Credo che sia stato difficilissimo perché lei l’ha perduta, stando a quando dicono i carteggi, quando aveva tredici anni, un’età molto delicata, consideriamo che avere quell’età nel Seicento già comportava delle responsabilità. Era una ragazza molto carina, è sempre stata oggetto di attenzioni da parte degli uomini e si è trovata totalmente indifesa. Forse questo è stato uno dei motivi che l’hanno resa molto forte, molto volitiva, con un carattere energico che vediamo anche nelle sue opere, che sono di ispirazione caravaggesca, in cui traspaiono donne che hanno una grande caparbietà. Nel monologo, lo dice anche lei stessa che nelle sue opere mette la sua anima. 

Oltre all’abuso, si è anche sentita tradita essendo lui un amico del padre e quindi una figura che avrebbe dovuto proteggerla?
Certamente lì c’è stato un doppio tradimento, la violenza avvenne a casa di Artemisia mentre lei stava dipingendo, l’ambiente casalingo alla fine si è rivelato quello meno sicuro. Qui emerge la solitudine in cui lei si trovava, le persone che frequentavano quella casa erano tutti uomini, aveva solo fratelli e dopo la morte della madre si è ritrovata sola. 

 

Quanta difficoltà hai nel dover raccontare una storia così forte?
È davvero emozionante, è uno spettacolo molto forte, la difficoltà sta nel trasmettere quello che è successo, soprattutto quando racconto il momento dello stupro. Sicuramente ogni volta è una grande emozione e una grande fatica, è doloroso vivere un momento così e soprattutto trasmetterlo al pubblico e portarlo dentro la storia. Ho notato che questa storia è così forte che sin dalle prime battute il pubblico ne rimane come ipnotizzato. Artemisia ha sempre suscitato una curiosità quasi morbosa per quegli accadimenti, quindi raccontando questa storia stando dalla parte di lei, io stessa mi sono ritrovata a parlare con degli esperti d’arte che mi dicevano che è ricordata per lo stupro e non per le sue opere, ancora oggi a distanza di anni c’è ancora una sorta di pregiudizio, invece lei ha fatto dei quadri meravigliosi.  

Qual è il tema dei quadri di Artemisia?
Attraverso le scene di donne che rappresenta, racconta la lotta delle donne contro gli uomini, il filo conduttore delle sue opere è molto netto, purtroppo la sua storia è ancora molto attuale.
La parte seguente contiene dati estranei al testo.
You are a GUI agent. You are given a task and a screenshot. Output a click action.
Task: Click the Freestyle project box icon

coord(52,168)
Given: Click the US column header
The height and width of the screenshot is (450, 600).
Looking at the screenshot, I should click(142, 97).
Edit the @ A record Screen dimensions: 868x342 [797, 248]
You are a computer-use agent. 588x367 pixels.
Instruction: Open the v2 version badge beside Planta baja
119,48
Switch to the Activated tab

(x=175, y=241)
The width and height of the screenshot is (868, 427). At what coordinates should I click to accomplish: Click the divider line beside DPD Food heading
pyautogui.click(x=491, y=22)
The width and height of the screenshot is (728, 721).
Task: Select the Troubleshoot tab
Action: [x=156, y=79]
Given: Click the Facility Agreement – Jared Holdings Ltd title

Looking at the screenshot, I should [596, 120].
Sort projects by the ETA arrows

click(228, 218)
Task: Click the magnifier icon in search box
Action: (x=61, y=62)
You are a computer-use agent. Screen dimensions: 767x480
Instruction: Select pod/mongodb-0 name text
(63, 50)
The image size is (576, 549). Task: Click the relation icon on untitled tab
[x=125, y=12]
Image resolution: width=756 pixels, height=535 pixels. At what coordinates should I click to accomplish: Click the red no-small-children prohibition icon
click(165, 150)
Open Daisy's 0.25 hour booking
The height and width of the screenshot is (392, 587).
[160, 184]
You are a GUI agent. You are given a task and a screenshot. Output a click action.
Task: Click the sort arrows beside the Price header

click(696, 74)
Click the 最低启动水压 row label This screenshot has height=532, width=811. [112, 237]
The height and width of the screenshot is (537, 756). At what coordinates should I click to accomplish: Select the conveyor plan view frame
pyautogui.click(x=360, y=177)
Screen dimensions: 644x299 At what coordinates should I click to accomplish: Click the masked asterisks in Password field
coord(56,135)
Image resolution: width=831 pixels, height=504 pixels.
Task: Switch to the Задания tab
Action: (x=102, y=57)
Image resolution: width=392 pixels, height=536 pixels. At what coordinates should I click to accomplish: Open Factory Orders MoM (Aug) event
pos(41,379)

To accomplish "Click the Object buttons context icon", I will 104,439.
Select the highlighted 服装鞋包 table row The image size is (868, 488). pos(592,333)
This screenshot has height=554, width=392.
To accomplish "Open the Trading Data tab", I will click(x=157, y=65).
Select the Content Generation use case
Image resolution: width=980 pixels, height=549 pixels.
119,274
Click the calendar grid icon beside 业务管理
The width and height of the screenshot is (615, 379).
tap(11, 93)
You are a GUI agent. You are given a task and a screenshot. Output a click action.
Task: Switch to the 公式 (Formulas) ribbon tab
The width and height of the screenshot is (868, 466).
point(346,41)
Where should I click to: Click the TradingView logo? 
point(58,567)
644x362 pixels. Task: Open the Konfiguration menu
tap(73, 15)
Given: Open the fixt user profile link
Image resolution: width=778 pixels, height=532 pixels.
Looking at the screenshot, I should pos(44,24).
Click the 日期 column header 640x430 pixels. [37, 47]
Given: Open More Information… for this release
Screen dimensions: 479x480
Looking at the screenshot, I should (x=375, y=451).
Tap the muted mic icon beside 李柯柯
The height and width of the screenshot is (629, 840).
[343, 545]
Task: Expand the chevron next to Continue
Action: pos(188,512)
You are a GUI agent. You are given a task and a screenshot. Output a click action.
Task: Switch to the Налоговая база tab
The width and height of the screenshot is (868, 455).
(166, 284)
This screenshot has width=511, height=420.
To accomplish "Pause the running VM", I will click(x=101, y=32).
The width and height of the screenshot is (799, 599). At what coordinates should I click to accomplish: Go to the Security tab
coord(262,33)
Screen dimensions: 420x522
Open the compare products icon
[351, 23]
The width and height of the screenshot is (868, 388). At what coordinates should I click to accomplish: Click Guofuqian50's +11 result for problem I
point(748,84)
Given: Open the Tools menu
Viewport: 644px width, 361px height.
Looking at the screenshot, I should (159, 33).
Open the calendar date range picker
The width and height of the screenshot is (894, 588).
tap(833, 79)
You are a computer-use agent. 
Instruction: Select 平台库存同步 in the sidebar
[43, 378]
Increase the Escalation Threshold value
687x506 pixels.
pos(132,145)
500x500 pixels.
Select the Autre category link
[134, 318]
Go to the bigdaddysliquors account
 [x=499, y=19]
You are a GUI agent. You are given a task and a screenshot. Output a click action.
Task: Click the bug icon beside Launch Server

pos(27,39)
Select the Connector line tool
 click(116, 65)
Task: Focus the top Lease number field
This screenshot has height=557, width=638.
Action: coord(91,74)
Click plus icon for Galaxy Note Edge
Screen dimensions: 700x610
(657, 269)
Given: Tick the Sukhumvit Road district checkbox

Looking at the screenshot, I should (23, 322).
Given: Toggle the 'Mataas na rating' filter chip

Ho la sensazione che negli ultimi anni sul problema del femminicidio ci sia stata una sorta di involuzione, come allora molte donne muoiono per mano degli uomini e tutto questo avviene all’interno delle famiglie. Spesso non siamo sicure ad andare in giro per strada nemmeno di giorno, è un mondo molto violento, soprattutto nei confronti delle persone più deboli e tra queste soprattutto le donne. 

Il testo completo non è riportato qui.